In 2026, AI-powered world models will revolutionize storytelling through interactive virtual worlds and digital economies. Technologies like Marble (World Labs) and Genie 3 (DeepMind) already generate full 3D environments from text prompts, allowing users to explore them as if in a game. As creators adopt these tools, entirely new storytelling formats will emerge, potentially culminating in a “generative Minecraft,” where players co-create vast, evolving universes. These worlds could blend game mechanics with natural language programming, such as commanding, “create a paintbrush that changes the color of anything I touch to pink.”

Such models will blur the boundary between player and creator, transforming users into co-authors of dynamic shared realities. This evolution could spawn interconnected generative multiverses, where diverse genres like fantasy, horror, adventure can exist side by side. Within them, digital economies will flourish as creators earn income crafting assets, guiding newcomers, or developing new interactive tools. Beyond entertainment, these generative worlds will serve as rich simulation environments for training AI agents, robots, and perhaps even AGI. The rise of world models thus signals not just a new genre of play, but an entirely new creative medium and economic frontier.

Josh Lu: “The year of me”

2026 will become “the year of me”: the moment when products stop being mass-produced and start being made for you.

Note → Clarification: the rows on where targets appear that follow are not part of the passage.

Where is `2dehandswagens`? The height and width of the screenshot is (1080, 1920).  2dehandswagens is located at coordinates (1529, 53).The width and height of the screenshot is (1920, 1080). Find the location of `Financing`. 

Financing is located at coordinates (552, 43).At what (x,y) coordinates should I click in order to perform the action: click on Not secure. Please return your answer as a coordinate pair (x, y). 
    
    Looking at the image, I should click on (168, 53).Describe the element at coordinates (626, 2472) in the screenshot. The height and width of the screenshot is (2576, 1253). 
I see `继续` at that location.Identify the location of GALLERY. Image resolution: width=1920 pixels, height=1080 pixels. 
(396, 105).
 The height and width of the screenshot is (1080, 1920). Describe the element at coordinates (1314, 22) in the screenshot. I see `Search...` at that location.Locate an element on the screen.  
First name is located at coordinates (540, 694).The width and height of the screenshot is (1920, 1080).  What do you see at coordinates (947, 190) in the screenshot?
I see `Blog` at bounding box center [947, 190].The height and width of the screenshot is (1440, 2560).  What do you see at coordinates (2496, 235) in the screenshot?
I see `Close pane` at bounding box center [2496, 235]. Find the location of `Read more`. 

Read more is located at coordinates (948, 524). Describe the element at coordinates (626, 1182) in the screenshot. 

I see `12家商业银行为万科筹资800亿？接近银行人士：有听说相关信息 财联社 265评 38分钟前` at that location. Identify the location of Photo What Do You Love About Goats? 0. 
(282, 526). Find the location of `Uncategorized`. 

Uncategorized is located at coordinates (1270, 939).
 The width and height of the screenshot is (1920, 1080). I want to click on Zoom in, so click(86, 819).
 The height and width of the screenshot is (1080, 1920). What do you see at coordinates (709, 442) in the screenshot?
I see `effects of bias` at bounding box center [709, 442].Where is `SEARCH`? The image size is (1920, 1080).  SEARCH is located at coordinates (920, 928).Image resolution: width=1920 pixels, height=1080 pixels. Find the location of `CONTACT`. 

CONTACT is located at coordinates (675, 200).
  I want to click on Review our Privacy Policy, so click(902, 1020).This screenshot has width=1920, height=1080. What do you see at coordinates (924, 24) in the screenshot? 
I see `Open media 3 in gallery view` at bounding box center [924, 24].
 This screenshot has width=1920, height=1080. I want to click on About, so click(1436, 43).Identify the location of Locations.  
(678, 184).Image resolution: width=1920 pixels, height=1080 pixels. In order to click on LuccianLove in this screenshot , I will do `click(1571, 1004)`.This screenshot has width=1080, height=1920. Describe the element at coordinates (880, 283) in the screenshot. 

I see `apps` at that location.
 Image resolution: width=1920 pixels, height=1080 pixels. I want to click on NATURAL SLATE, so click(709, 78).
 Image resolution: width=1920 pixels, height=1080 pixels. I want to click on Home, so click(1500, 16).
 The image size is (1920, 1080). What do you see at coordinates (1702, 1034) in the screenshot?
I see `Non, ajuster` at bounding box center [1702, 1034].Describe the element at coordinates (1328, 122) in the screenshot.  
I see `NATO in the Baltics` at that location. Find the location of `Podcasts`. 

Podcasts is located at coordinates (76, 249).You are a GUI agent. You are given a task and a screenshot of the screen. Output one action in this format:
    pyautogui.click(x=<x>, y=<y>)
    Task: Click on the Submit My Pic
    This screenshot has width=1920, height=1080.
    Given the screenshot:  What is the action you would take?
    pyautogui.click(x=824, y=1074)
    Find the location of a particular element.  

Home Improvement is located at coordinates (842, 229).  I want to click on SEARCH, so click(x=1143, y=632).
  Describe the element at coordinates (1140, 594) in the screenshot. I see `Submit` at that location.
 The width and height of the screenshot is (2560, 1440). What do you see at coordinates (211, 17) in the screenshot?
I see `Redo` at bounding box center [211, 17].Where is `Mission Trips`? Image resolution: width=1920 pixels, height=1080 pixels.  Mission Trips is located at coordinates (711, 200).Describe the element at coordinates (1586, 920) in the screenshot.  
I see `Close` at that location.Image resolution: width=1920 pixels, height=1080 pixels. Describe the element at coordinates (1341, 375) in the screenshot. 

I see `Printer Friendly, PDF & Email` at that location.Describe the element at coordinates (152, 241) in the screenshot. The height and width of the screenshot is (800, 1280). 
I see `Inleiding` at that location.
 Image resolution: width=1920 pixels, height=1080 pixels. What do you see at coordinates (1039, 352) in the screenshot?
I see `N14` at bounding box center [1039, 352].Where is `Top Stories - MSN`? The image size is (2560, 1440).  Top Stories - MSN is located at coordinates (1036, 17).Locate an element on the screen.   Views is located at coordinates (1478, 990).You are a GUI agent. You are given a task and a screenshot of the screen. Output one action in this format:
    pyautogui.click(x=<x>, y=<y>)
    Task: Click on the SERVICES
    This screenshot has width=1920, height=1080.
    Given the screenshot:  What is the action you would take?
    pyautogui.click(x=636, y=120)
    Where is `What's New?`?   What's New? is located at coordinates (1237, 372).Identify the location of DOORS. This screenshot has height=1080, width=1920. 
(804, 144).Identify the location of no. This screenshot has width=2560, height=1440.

We’re seeing it everywhere already.

In education, startups like Alphaschool are building AI tutors that adapt to each student’s pace and curiosity, giving every kid an education that matches their pace and preferred method of learning. This level of attention previously would not be possible without tens of thousands of tutoring dollars spent per student.

In health, AI is designing daily supplement stacks, workout plans, and meal routines tailored to your biology. No need for a trainer or a lab.

Even in media, AI lets creators remix news, shows, and stories into personalized feeds that match your exact interests and tone.

The biggest companies of the last century won by finding *the average consumer.
*The biggest companies of the next century will win by finding the individual inside the average.

2026 is the year the world stops optimizing for everyone and starts optimizing for you.

Emily Bennett: The first AI-native university

In 2026, I expect we’ll see the birth of the first AI-native university, an institution built from the ground up around intelligent systems.

Over the past several years, universities have dabbled in AI-enabled grading, tutoring, and scheduling. But what’s emerging now is deeper, an adaptive academic organism that learns and optimizes itself in real time.

Picture an institution where courses, advising, research collaboration, and even building operations continuously adapt based on data feedback loops. Schedules optimize themselves. Reading lists evolve nightly and rewrite themselves as new research appears. Learning paths shift in real time to meet each student’s pace and context.

We’re already seeing precursors. ASU’s campus-wide partnership with OpenAI produced hundreds of AI-driven projects across teaching and administration. SUNY now embeds AI literacy into its general education requirements. These are the building blocks for more foundational deployment.

In the AI-native university, professors become architects of learning, curating data, tuning models, and teaching students how to interrogate machine reasoning

Assessment shifts, too. Detection tools and plagiarism bans give way to AI-aware evaluation, grading students on how they use AI, not whether they used it. Transparency and tactful application replaces prohibition.

And as every industry struggles to hire people who can design, govern, and collaborate with AI systems, this new university becomes the training ground, producing graduates fluent in orchestration who help augment a rapidly shifting workforce.

This AI-native university will become the talent engine for a new economy.